#### [WHAT THIS TASK INVOLVES]
Could you retype all of the entries below word for word?

#### [EXERCISE DATA]
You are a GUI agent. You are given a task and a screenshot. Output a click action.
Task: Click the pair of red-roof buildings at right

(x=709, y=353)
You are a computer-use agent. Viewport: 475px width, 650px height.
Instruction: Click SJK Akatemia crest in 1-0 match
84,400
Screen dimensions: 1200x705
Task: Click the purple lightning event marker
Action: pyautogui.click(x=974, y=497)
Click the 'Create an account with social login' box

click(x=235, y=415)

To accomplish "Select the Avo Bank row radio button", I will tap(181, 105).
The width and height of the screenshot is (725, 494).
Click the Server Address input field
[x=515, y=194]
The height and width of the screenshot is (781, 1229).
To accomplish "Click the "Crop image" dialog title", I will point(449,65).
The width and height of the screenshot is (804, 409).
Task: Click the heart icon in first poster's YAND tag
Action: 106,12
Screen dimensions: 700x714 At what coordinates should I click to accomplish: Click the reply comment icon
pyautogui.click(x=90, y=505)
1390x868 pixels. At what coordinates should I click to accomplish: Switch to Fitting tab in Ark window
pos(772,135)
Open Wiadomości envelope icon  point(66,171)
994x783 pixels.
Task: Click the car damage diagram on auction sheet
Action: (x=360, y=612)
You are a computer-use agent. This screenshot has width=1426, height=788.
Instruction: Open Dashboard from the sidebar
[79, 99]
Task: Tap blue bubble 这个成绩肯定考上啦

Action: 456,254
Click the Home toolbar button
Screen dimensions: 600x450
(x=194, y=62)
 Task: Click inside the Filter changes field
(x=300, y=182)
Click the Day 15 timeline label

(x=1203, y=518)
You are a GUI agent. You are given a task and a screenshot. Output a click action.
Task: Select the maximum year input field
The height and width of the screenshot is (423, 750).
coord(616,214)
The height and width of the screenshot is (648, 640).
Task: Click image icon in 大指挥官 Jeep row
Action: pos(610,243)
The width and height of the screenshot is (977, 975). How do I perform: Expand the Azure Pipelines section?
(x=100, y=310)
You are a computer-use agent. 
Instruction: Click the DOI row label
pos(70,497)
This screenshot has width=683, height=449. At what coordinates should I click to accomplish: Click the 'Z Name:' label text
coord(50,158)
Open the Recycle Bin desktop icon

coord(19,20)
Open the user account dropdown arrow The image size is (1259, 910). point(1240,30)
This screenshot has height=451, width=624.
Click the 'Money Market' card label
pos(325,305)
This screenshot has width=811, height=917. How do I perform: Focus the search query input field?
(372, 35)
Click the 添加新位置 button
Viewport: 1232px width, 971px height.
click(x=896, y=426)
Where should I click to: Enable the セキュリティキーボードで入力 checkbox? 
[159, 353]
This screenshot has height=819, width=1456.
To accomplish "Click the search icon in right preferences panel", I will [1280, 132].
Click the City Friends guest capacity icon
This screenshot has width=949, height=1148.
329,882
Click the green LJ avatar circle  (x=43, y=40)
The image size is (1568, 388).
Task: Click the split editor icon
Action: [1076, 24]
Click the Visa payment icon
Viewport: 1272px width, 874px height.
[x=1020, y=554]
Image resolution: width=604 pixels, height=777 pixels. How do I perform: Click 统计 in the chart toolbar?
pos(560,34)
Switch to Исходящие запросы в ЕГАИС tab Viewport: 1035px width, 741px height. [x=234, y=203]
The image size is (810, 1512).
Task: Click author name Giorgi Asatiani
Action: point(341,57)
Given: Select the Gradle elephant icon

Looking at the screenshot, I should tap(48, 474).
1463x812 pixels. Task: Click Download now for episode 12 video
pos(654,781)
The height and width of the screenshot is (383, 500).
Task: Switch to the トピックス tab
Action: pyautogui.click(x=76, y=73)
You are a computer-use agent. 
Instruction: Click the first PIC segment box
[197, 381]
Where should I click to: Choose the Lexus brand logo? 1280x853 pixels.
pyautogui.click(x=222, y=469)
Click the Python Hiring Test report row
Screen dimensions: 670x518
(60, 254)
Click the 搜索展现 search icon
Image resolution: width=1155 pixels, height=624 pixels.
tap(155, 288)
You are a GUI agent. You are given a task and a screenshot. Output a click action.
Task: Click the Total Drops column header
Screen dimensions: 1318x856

#### [EXERCISE OUTPUT]
You are a GUI agent. You are given a task and a screenshot. Output a click action.
Task: Click the pair of red-roof buildings at right

(x=709, y=353)
You are a computer-use agent. Viewport: 475px width, 650px height.
Instruction: Click SJK Akatemia crest in 1-0 match
84,400
Screen dimensions: 1200x705
Task: Click the purple lightning event marker
Action: pyautogui.click(x=974, y=497)
Click the 'Create an account with social login' box

click(x=235, y=415)

To accomplish "Select the Avo Bank row radio button", I will tap(181, 105).
The width and height of the screenshot is (725, 494).
Click the Server Address input field
[x=515, y=194]
The height and width of the screenshot is (781, 1229).
To accomplish "Click the "Crop image" dialog title", I will point(449,65).
The width and height of the screenshot is (804, 409).
Task: Click the heart icon in first poster's YAND tag
Action: 106,12
Screen dimensions: 700x714 At what coordinates should I click to accomplish: Click the reply comment icon
pyautogui.click(x=90, y=505)
1390x868 pixels. At what coordinates should I click to accomplish: Switch to Fitting tab in Ark window
pos(772,135)
Open Wiadomości envelope icon  point(66,171)
994x783 pixels.
Task: Click the car damage diagram on auction sheet
Action: (x=360, y=612)
You are a computer-use agent. This screenshot has width=1426, height=788.
Instruction: Open Dashboard from the sidebar
[79, 99]
Task: Tap blue bubble 这个成绩肯定考上啦

Action: 456,254
Click the Home toolbar button
Screen dimensions: 600x450
(x=194, y=62)
 Task: Click inside the Filter changes field
(x=300, y=182)
Click the Day 15 timeline label

(x=1203, y=518)
You are a GUI agent. You are given a task and a screenshot. Output a click action.
Task: Select the maximum year input field
The height and width of the screenshot is (423, 750).
coord(616,214)
The height and width of the screenshot is (648, 640).
Task: Click image icon in 大指挥官 Jeep row
Action: pos(610,243)
The width and height of the screenshot is (977, 975). How do I perform: Expand the Azure Pipelines section?
(x=100, y=310)
You are a computer-use agent. 
Instruction: Click the DOI row label
pos(70,497)
This screenshot has width=683, height=449. At what coordinates should I click to accomplish: Click the 'Z Name:' label text
coord(50,158)
Open the Recycle Bin desktop icon

coord(19,20)
Open the user account dropdown arrow The image size is (1259, 910). point(1240,30)
This screenshot has height=451, width=624.
Click the 'Money Market' card label
pos(325,305)
This screenshot has width=811, height=917. How do I perform: Focus the search query input field?
(372, 35)
Click the 添加新位置 button
Viewport: 1232px width, 971px height.
click(x=896, y=426)
Where should I click to: Enable the セキュリティキーボードで入力 checkbox? 
[159, 353]
This screenshot has height=819, width=1456.
To accomplish "Click the search icon in right preferences panel", I will [1280, 132].
Click the City Friends guest capacity icon
This screenshot has width=949, height=1148.
329,882
Click the green LJ avatar circle  (x=43, y=40)
The image size is (1568, 388).
Task: Click the split editor icon
Action: [1076, 24]
Click the Visa payment icon
Viewport: 1272px width, 874px height.
[x=1020, y=554]
Image resolution: width=604 pixels, height=777 pixels. How do I perform: Click 统计 in the chart toolbar?
pos(560,34)
Switch to Исходящие запросы в ЕГАИС tab Viewport: 1035px width, 741px height. [x=234, y=203]
The image size is (810, 1512).
Task: Click author name Giorgi Asatiani
Action: point(341,57)
Given: Select the Gradle elephant icon

Looking at the screenshot, I should tap(48, 474).
1463x812 pixels. Task: Click Download now for episode 12 video
pos(654,781)
The height and width of the screenshot is (383, 500).
Task: Switch to the トピックス tab
Action: pyautogui.click(x=76, y=73)
You are a computer-use agent. 
Instruction: Click the first PIC segment box
[197, 381]
Where should I click to: Choose the Lexus brand logo? 1280x853 pixels.
pyautogui.click(x=222, y=469)
Click the Python Hiring Test report row
Screen dimensions: 670x518
(60, 254)
Click the 搜索展现 search icon
Image resolution: width=1155 pixels, height=624 pixels.
tap(155, 288)
You are a GUI agent. You are given a task and a screenshot. Output a click action.
Task: Click the Total Drops column header
Screen dimensions: 1318x856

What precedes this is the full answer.